When Democrats regained the House in January, they passed HR 1, a sweeping political overhaul bill that included changes to lobbying, fundraising and other rules but also several election security measures, including requirements that all states have paper ballots and grants to do so.

Senate Majority Leader Mitch McConnell has said he would not allow a vote on the measure. At the Senate Rules committee hearing last week, when Democrat Richard J. Durbin asked if any election security measures would be taken up, Chairman Roy Blunt said, “At this point I don’t see any likelihood that those bills would get to the floor if we mark them up.”

“I think the majority leader is of the view that this debate reaches no conclusion,” Blunt said. “And frankly, I think the extreme nature of HR 1 from the House makes it even less likely we are going to have that debate.”

McConnell’s office pointed to his May 7 floor speech in which he noted that in the 2018 midterm elections the Trump administration had “focused on election security like never before.”

Klobuchar and 37 Senate Democrats on Friday proposed a standalone election security measure, hoping to pick up Republican support. The bill would require all states to have paper backup systems, conduct post-election audits, and provide federal grants. It’s unclear if the bill will get any Republican sponsors.

Underfunded, understaffed

The federal grants are dispensed to states through the U.S. Election Assistance Commission, a federal body created after the disputed 2000 presidential election.

The agency has told Congress that states have spent about 30 percent of the last year’s grants and the rest will be spent on upgrades before the 2020 election. The agency itself has been hobbled, with its annual budgets slashed, and faces severe staff shortages. The result has been a slowdown in one of its core functions: setting standards and certifying voting machines so states can then choose from qualified vendors.

The agency’s first set of standards for voting machines was published in 2005, known as Voluntary Voting System Guidelines, and updated once in 2015. But none of the vendors or the machines were certified against the updated 2015 standards, which means election officials are still using the 2005 standards, Commission Chairwoman Christy McCormick told lawmakers last week.

The commission is now preparing updated guidelines, but it could be as late as 2024 before voting machines are tested and certified to those standards, commission spokeswoman Brenda Bowser Soder said.

Experts say it’s not clear if the new standards would prohibit the inclusion of any type of wireless or internet capability in voting machines. In some sense, anything that has an internet connection can be hacked.

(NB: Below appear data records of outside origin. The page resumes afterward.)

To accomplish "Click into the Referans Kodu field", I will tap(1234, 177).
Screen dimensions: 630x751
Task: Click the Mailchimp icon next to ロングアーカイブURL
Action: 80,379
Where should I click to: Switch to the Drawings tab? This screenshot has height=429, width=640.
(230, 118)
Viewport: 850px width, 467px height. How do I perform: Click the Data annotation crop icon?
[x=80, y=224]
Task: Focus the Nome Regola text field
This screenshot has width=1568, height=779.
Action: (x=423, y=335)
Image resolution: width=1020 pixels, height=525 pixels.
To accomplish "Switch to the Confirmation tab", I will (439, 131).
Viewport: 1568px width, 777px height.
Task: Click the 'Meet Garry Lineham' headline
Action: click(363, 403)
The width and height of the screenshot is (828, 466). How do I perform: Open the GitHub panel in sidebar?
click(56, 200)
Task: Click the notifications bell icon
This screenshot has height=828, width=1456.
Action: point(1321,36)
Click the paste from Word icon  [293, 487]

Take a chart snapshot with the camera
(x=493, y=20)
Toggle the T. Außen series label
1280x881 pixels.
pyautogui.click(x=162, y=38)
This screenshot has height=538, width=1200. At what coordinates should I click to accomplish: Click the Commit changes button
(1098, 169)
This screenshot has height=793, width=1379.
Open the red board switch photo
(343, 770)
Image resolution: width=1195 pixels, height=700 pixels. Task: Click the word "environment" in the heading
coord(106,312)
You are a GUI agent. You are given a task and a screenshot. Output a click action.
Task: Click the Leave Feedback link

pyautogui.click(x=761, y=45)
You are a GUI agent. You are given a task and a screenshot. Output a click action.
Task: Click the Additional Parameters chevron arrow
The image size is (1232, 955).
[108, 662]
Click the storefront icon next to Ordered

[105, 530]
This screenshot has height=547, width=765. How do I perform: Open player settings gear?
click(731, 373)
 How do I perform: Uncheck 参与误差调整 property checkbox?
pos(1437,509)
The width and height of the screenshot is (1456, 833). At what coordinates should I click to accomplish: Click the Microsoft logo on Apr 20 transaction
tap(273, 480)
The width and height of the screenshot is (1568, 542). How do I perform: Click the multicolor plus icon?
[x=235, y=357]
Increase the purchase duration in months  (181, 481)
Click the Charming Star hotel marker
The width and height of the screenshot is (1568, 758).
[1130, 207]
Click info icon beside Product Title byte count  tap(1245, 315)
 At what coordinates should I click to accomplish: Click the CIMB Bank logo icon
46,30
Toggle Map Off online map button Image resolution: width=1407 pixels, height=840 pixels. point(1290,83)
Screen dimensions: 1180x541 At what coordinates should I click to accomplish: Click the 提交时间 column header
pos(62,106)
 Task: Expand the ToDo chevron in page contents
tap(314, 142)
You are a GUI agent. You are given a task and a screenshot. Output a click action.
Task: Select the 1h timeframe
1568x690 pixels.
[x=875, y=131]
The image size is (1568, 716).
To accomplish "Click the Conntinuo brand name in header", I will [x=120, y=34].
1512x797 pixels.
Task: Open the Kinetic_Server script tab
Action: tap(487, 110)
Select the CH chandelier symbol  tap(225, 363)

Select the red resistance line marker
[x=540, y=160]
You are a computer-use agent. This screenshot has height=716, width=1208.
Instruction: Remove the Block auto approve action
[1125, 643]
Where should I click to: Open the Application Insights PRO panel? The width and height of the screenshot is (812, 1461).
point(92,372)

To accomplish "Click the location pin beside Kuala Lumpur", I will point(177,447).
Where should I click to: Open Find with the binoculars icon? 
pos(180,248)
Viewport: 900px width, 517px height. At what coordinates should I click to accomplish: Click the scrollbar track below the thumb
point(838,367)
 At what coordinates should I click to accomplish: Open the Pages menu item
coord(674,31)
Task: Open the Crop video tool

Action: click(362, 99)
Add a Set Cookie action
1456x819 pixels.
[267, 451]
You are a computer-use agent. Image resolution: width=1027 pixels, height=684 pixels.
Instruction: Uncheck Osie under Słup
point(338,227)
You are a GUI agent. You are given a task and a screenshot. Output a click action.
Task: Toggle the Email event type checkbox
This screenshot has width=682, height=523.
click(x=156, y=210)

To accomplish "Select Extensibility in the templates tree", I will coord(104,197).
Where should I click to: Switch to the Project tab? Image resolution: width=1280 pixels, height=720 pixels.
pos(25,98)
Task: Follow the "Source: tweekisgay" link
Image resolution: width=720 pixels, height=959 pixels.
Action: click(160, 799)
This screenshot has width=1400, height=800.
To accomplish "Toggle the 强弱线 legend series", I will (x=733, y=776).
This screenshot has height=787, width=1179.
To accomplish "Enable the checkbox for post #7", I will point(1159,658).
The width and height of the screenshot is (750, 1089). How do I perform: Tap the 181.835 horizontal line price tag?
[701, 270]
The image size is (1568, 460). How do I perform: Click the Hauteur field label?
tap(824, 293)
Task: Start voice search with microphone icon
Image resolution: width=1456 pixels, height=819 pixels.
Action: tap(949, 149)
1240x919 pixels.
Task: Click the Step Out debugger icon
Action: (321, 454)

The commission has outlined broad principles for the new standards, but there’s no mention of whether it would ban wireless connections as Brennan Center and others have called for, Cortés said.

Wireless capability, even if the functionality can be turned off through hardware or software, poses risks of remote access by adversaries, he said.

Voting machines that can connect to the internet should be banned, but machines may still need to have some type of wireless communication system so that administrators can upload new ballot information ahead of each election, said Marian Schneider, president of Verified Voting, a nonpartisan organization that advocates for good voting practices.

Some counties and precincts insert manual cartridges into machines to upload ballot information, but others push out that information wirelessly because it’s easier, Schneider said.

The software on new models of voting machines would also need routine updates, and that would require some type of connectivity, she said. “The question is, how you do it safely?” she said.

All the security measures cannot eliminate the risk of an attack or interference, Schneider said. “Because we can’t reduce the risk to zero, we need to do audits to check the results after,” she said. Post-election audits, in which samples of cast paper ballots are recounted, is considered the gold standard for verifying election results, but few states conduct them.

Niels Lesniewski contributed to this report.